L’imposta sui redditi delle persone fisiche (art. 2) e quella sulle attività produttive (art. 5) sono entrambe oggetto del disegno di legge delega sulla riforma fiscale, insieme ad altri interventi, come la nuova mappatura delle rendite catastali o la semplificazione dell’Iva.

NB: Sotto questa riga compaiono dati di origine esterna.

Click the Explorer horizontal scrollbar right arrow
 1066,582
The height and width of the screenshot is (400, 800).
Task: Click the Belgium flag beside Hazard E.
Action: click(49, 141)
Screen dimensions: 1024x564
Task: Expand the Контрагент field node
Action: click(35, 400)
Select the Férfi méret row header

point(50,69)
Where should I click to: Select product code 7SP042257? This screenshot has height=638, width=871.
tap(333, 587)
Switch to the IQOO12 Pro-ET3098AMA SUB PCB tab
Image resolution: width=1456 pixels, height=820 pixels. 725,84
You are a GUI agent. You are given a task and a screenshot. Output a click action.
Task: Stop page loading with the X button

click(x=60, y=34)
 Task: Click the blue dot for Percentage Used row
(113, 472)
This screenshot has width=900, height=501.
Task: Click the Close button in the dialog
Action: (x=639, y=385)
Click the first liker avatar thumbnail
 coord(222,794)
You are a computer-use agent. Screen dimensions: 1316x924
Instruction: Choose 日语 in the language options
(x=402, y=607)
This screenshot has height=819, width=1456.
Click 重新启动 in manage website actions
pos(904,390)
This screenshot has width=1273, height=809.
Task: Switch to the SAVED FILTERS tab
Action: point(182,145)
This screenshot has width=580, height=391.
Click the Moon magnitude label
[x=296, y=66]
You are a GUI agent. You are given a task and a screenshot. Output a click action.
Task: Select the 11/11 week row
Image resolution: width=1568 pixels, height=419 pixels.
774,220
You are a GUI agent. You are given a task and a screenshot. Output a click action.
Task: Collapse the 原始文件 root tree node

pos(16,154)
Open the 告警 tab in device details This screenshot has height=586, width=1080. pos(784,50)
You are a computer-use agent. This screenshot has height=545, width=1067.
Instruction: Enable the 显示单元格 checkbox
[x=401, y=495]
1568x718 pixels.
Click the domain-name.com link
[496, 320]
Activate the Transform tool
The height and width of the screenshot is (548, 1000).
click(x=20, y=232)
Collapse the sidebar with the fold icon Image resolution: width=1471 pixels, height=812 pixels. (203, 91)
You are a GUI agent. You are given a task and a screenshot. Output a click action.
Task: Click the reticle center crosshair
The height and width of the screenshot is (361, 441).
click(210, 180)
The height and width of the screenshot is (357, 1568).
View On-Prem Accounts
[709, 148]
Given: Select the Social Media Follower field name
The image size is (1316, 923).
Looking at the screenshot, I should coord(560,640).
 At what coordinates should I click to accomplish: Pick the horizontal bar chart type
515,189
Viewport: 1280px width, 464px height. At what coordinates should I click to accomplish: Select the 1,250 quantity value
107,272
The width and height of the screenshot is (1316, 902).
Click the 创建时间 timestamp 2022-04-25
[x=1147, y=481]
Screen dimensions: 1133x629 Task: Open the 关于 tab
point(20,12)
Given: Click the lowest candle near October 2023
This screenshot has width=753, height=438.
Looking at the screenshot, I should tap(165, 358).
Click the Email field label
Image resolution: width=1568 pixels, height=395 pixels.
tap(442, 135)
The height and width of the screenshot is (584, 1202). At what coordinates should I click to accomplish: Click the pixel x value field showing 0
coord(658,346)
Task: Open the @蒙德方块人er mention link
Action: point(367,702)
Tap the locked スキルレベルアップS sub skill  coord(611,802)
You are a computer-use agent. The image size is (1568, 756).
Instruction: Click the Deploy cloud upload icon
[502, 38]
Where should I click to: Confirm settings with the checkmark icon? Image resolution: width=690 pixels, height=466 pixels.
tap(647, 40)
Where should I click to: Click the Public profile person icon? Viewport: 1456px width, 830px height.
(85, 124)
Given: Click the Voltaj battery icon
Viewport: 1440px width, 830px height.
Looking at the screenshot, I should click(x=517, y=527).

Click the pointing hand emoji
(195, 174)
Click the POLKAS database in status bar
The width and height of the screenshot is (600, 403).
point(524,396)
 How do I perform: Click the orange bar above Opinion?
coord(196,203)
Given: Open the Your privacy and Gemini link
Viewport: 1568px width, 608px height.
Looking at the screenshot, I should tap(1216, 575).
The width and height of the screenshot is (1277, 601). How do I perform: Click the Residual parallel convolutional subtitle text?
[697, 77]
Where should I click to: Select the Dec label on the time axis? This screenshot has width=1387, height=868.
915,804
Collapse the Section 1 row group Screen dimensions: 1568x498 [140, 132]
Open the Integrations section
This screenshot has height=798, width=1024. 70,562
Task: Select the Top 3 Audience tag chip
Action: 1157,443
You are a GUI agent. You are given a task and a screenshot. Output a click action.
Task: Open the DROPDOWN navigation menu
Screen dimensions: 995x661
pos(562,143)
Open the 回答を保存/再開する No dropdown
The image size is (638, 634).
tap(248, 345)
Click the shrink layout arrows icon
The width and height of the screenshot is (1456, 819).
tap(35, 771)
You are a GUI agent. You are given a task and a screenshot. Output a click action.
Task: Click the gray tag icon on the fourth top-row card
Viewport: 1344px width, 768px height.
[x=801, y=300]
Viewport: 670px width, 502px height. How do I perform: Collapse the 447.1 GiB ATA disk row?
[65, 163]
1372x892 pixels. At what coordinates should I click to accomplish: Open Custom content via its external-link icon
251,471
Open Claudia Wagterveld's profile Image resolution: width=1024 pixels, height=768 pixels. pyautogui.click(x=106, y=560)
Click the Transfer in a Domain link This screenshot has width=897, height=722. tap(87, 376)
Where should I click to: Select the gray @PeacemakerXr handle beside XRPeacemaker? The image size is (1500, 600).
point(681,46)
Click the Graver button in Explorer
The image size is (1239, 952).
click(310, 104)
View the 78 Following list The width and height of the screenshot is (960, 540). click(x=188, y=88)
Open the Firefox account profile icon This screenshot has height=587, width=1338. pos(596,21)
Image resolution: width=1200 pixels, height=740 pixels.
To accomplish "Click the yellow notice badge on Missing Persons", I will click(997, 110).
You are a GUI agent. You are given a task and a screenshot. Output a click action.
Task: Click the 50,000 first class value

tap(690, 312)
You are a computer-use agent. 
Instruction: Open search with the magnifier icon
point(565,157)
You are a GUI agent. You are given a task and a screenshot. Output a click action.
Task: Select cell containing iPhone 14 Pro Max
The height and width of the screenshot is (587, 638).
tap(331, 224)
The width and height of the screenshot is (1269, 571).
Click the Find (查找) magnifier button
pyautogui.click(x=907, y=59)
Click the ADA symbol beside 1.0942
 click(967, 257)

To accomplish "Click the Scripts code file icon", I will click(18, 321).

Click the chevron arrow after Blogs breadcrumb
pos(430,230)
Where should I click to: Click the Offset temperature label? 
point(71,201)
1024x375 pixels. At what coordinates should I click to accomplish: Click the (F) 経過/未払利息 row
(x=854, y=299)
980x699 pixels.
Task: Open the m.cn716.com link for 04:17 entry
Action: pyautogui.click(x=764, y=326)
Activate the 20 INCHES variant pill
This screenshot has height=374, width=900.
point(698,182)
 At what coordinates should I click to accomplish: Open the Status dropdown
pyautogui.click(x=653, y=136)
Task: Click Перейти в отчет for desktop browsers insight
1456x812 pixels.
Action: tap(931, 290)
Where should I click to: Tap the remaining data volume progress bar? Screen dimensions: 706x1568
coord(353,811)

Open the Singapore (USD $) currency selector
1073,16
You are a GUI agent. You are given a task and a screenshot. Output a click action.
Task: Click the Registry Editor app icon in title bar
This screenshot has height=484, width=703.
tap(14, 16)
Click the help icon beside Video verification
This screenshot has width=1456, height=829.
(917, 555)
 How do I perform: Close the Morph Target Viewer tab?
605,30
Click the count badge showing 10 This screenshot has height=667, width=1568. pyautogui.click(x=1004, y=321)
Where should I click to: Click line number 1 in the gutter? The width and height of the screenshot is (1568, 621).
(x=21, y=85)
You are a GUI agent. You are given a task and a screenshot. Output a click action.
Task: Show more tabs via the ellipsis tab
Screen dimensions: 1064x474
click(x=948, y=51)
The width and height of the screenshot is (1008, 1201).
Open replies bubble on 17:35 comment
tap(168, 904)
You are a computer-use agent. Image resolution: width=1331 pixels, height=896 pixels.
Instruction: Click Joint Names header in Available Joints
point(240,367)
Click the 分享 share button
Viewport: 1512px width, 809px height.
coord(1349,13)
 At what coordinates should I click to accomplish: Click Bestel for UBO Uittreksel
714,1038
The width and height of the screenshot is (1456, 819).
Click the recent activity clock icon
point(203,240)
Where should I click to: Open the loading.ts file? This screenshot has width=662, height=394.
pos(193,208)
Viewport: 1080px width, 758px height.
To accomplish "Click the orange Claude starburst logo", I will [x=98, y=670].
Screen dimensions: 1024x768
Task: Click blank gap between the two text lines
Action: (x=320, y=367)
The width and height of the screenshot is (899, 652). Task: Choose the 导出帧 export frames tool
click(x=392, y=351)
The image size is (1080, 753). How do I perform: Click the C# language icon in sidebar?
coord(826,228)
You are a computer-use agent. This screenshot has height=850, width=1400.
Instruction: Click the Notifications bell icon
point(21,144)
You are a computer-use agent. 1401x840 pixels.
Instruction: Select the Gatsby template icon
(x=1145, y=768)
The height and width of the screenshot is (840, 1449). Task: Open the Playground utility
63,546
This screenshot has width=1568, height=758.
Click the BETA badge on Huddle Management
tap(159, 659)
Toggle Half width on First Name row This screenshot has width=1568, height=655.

Sull’Irpef, il governo ha chiesto la delega per riformare l’imposta, «assicurando il principio della progressività», ossia quello in base al quale all’aumentare del reddito aumenta progressivamente la percentuale di tasse da pagare all’erario. La revisione dell’Irpef, spiega il disegno di legge delega, sarà inoltre finalizzata «a ridurre gradualmente le aliquote medie effettive al fine di incentivare l’offerta di lavoro e la partecipazione al mercato del lavoro soprattutto dei giovani e dei secondi percettori di reddito, nonché l’attività imprenditoriale e l’emersione degli imponibili». Come abbiamo visto, le aliquote medie sono quelle già in parte toccate dall’intesa raggiunta per la legge di Bilancio.

Anche per quanto riguarda l’Irap il disegno di legge delega è piuttosto generale. Qui il governo ha scritto che un graduale superamento dell’Irap dovrà essere attuato «garantendo il finanziamento del fabbisogno sanitario». Come abbiamo scritto in passato, infatti, tra il 2015 e il 2019 l’Irap ha contribuito, con un gettito annuo superiore in media ai 20 miliardi di euro, a circa un quinto del finanziamento del Servizio sanitario nazionale.

Ricapitolando: se con il disegno di legge di Bilancio si gioca il “primo tempo” della partita sulla riforma del fisco, con un primo accordo sulla riduzione delle aliquote per l’Irpef e un taglio dell’Irap, il “secondo tempo” si concentrerà più sul quadro generale, cercando un’intesa più ampia non solo sulle imposte sui redditi, ma anche su altri aspetti del nostro sistema erariale.